One way of categorizing fish and deciding on the best cooking method is to note its oil content. In this respect, salmon and trout are more alike than they are different, as both fairly oily types of fish. Other oily fish include mackerel, smelt, kipper, anchovies, fresh tuna, sardines and swordfish. When fish have fairly high oil content already, they do well with cooking methods that don't rely on additional oils or fats. For example, you can bake, steam, grill or pan-fry either salmon or trout to excellent effect. Frying in oil or fat is less appropriate.
While trout and salmon are closely related and typically interchangeable in recipes, they do have slightly different flavors. Compared with the mild taste of most trout, salmon has a bigger flavor, sometimes described as sweeter. The texture of salmon also inspires many devoted enthusiasts, as evident in its central role in Japanese cuisine and the connoisseur-crazed status of particular types of salmon such as sockeye or king.

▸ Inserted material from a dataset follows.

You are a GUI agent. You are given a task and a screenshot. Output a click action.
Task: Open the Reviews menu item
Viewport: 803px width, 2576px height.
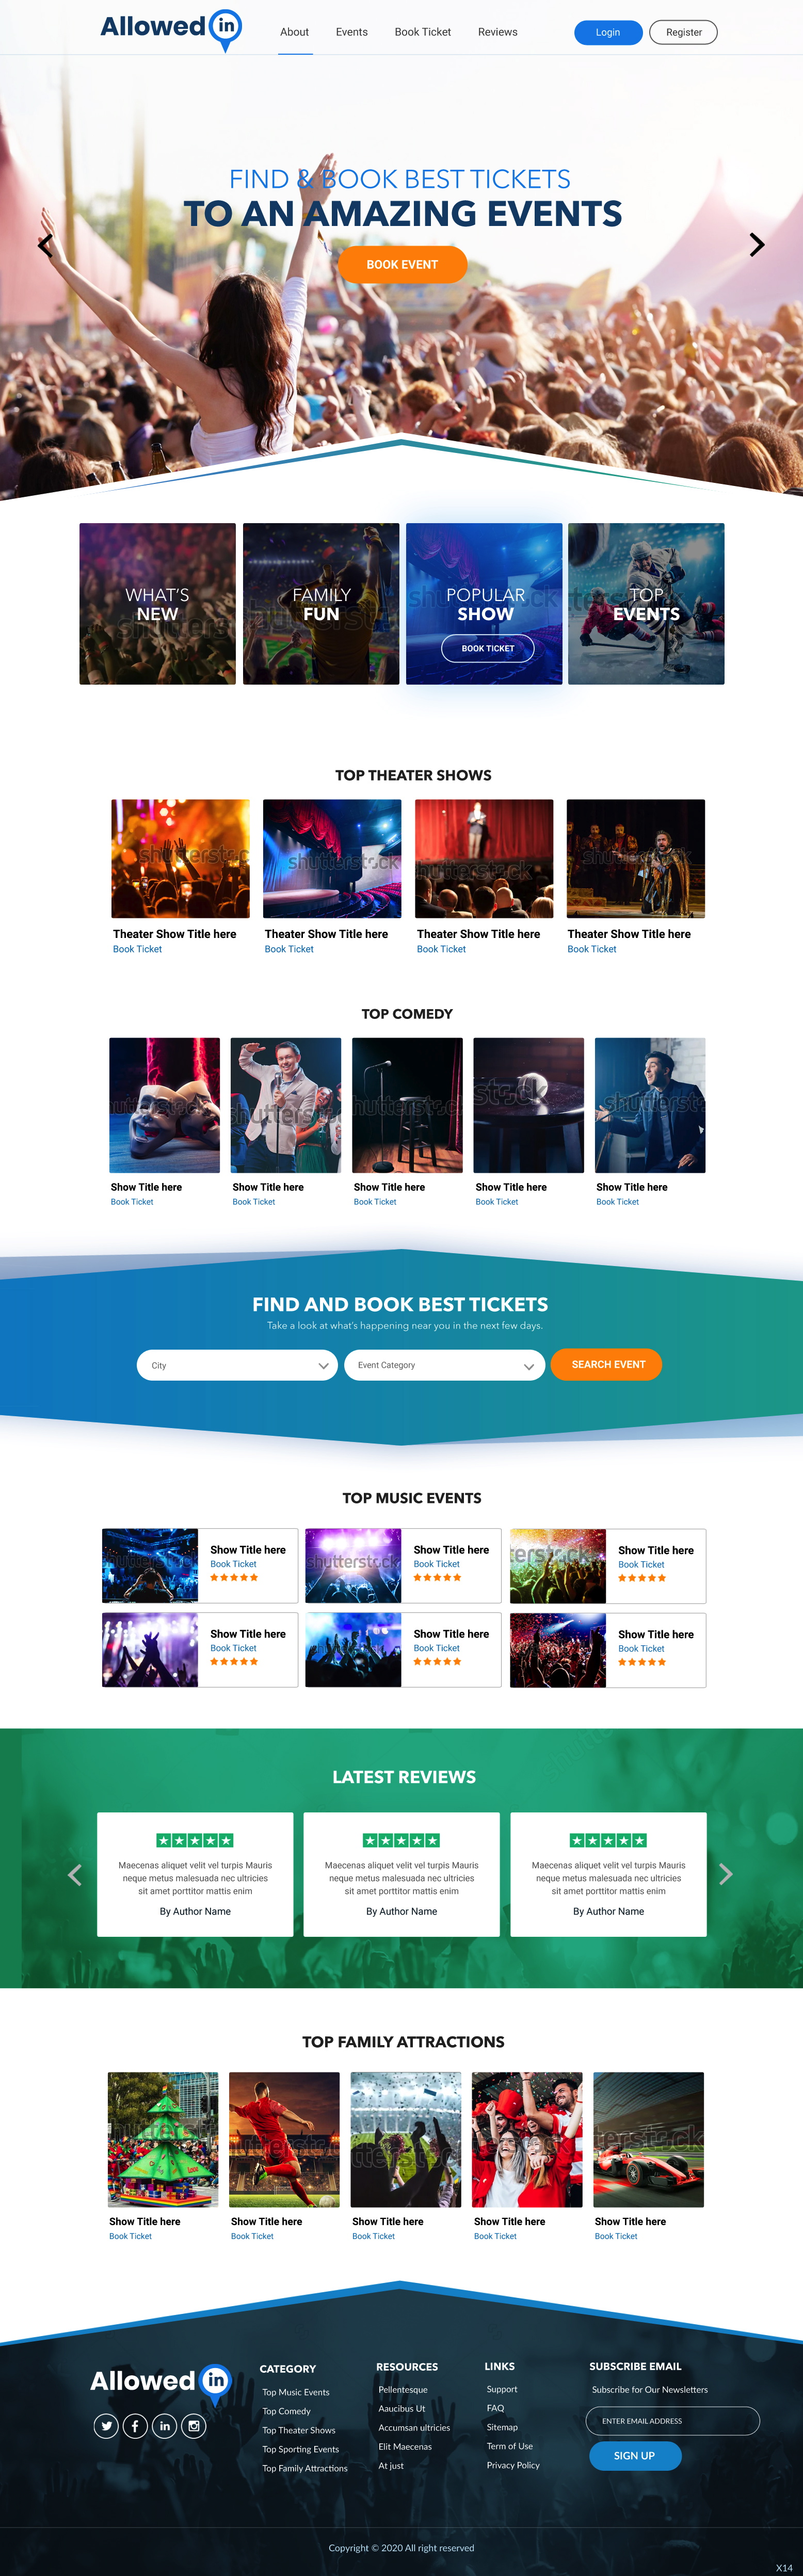pos(497,32)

If you're deliberating between salmon and trout, you might compromise and try salmon-trout, also known as steelhead trout. Another member of the salmonidae family, the steelhead is very similar to the salmon in appearance, with the same coloring and texture. Just like salmon, the steelhead migrates upriver for spawning, spending the rest of their lives in the ocean. Both fish eat lots of krill, which produces the characteristic color. Finally, both have similar tastes and are well-suited to the same cooking techniques, including baking, steaming, grilling or pan-frying.